Taxonomy, Metadata, and Search: Notes from Seth Earley's Confab Workshop
The first day of Confab, I attended an all-day workshop on Taxonomy, Metadata, and Search by Seth Earley. The workshop had a lot of information, much of it streamed out like a firehose through 200+ slides. In this post, I attempt to make sense of some of these concepts.
Seth outlined a three-prong approach to information management:
- Develop a taxonomy.
- Apply the taxonomy to your content.
- Leverage the taxonomy to view your content in different ways.
Taxonomy is one of those vague words whose meaning seems a bit slippery, but Seth was adamant that taxonomy is not navigation, though it affects navigation. By taxonomy, we're referring to “a system for organizing concepts and categorizing content.” A taxonomy is your metadata, “arranged in a tree-like structure, with top level categories that branch out to reveal subcategories and terms in varying levels of depth. “ The taxonomy “expresses hierarchical relationships (parent/child).”
In other words, a taxonomy is how you organize and classify all of your information objects. It's the hierarchical representation of one term with another, expressed in parent, child, grandchild, cousin, etc. relationships.

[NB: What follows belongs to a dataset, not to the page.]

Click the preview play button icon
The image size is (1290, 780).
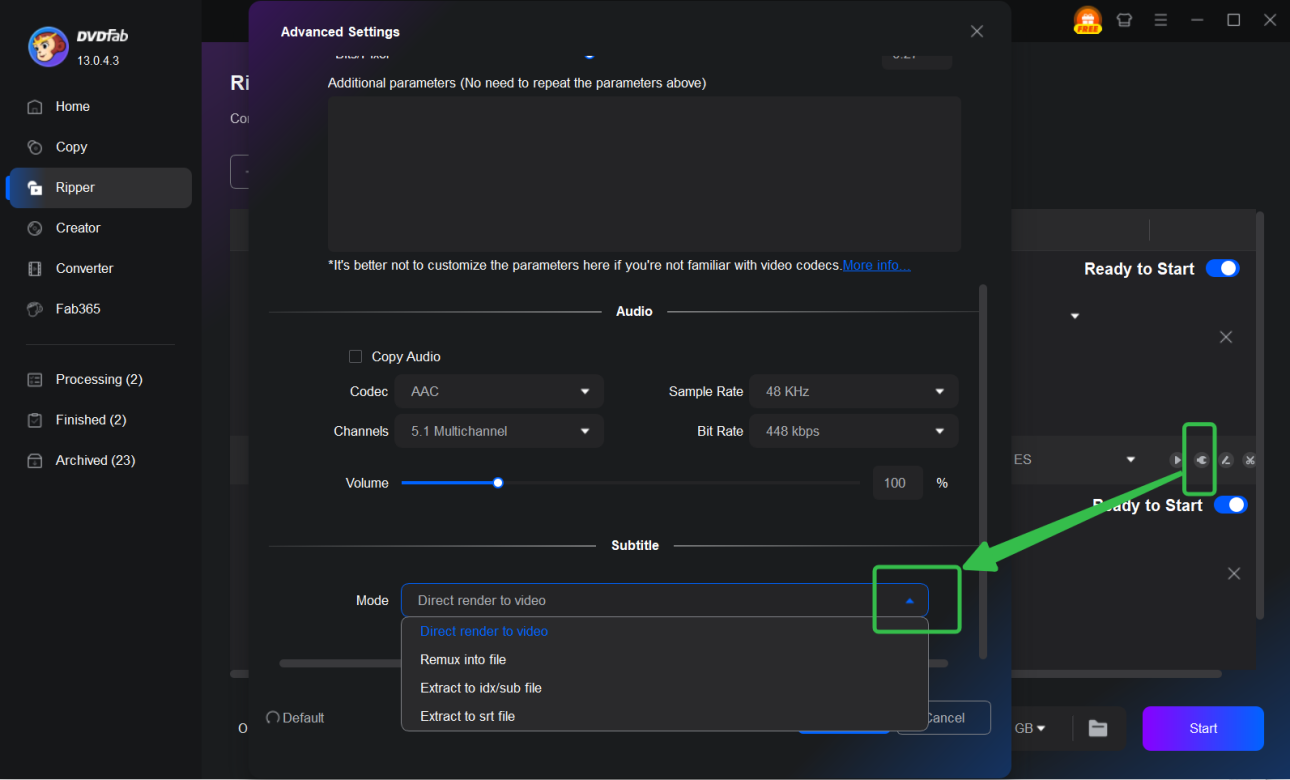click(1177, 460)
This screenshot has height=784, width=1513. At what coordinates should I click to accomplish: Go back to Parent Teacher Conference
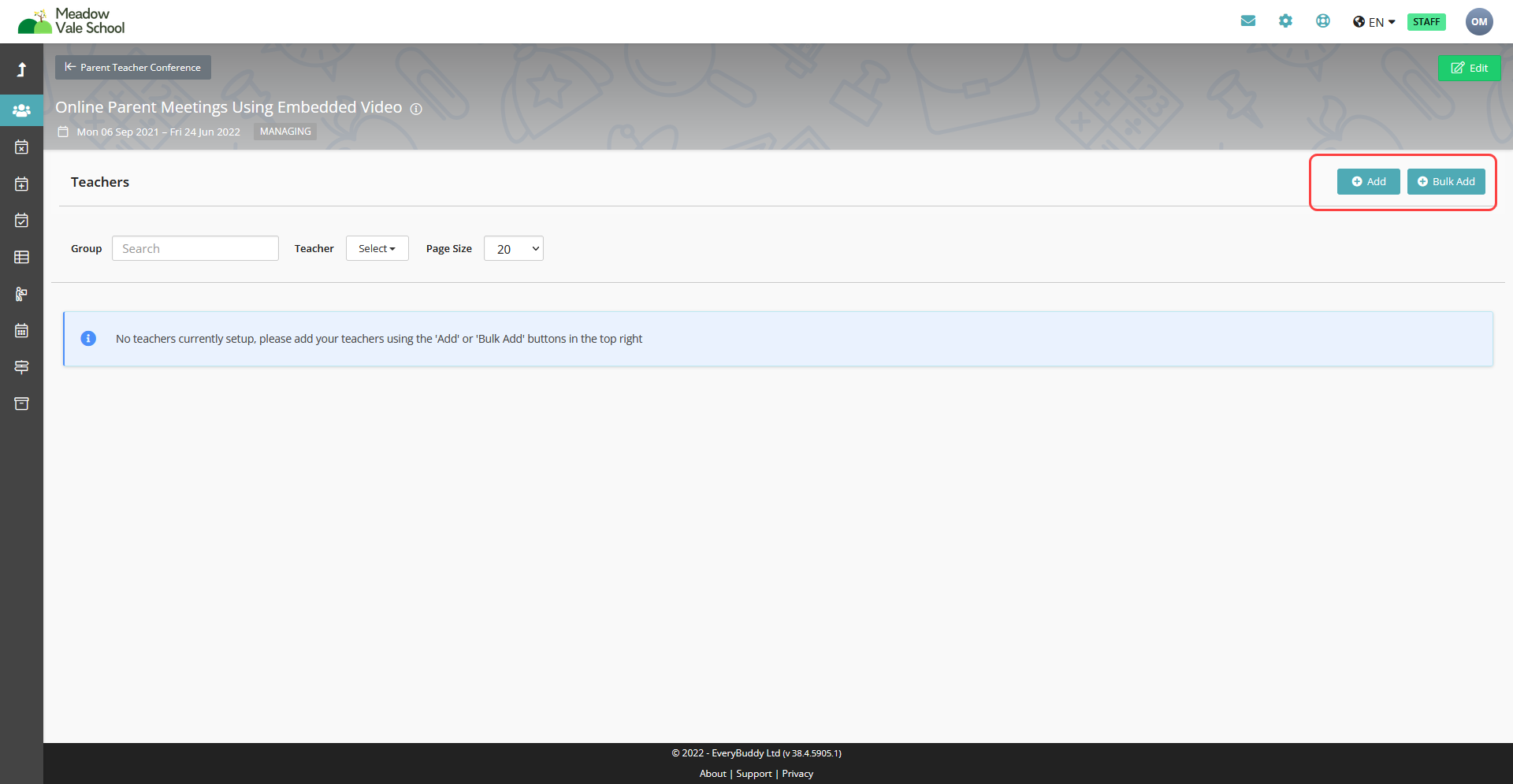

Coming up with metadata to describe your subject is a key first step. The granularity of the metadata depends on your needs. For example, a gas company might have a lot of sub-categories for the word gas, whereas a non-gas company might not.
Some standard approaches to metadata are available in frameworks such as the Dublin Core. The Dublin Core will identify common metadata attributes, such as title, description, date created, and so forth. You can leverage standards like this to a certain extent, but no doubt you will need to move beyond standards as you develop a metadata model that fits your needs.
Information architecture and semantic architecture
In establishing metadata, keep in mind a difference between “information architecture” and “semantic architecture.” With information architecture, “a single concept can have different expressions.” With semantic architecture, “a single expression can have different concepts.” For example, Statement of Work and SOW are different expressions of the same concept. But the word “set” can have different concepts, such as to place, a group of things, a tennis match, and so on.
Language is slippery, and it accounts for a good reason why people struggle to find things. When people enter keywords in search fields, their searches are usually brief and general; they do not express the level of detail and accuracy that people really need. The slipperiness of language gets at the heart of why people can't find what they're looking for.
While metadata (information about information) is the list of keywords that describe your content, the taxonomy is the hierarchical organization of that metadata. You can critique a taxonomy by evaluating whether the parent-child relationships express a clear logic. Do the children fit logically under the parent? Are there redundancies, polyhierarchies (the same children under different parents)? Are terms parallel when they should be parallel, or subordinate, or orthogonal?
My favorite exercise was organizing a list of Home Depot products (such as carpet, hand tools, and plumbing) into different groups. We had about 50 different seemingly random Home Depot products. One person's grouping certainly varied from another. There's was no clear-cut method for grouping, and despite anyone's best attempts, each arrangement was unique.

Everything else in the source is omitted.